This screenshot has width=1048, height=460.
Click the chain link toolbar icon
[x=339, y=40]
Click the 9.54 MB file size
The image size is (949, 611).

What you need to do:
Nothing but the lines from the one containing "Click the chain link toolbar icon" through the end of the material should appear; please return them exactly.

Result of the exercise:
Click the chain link toolbar icon
[x=339, y=40]
Click the 9.54 MB file size
The image size is (949, 611).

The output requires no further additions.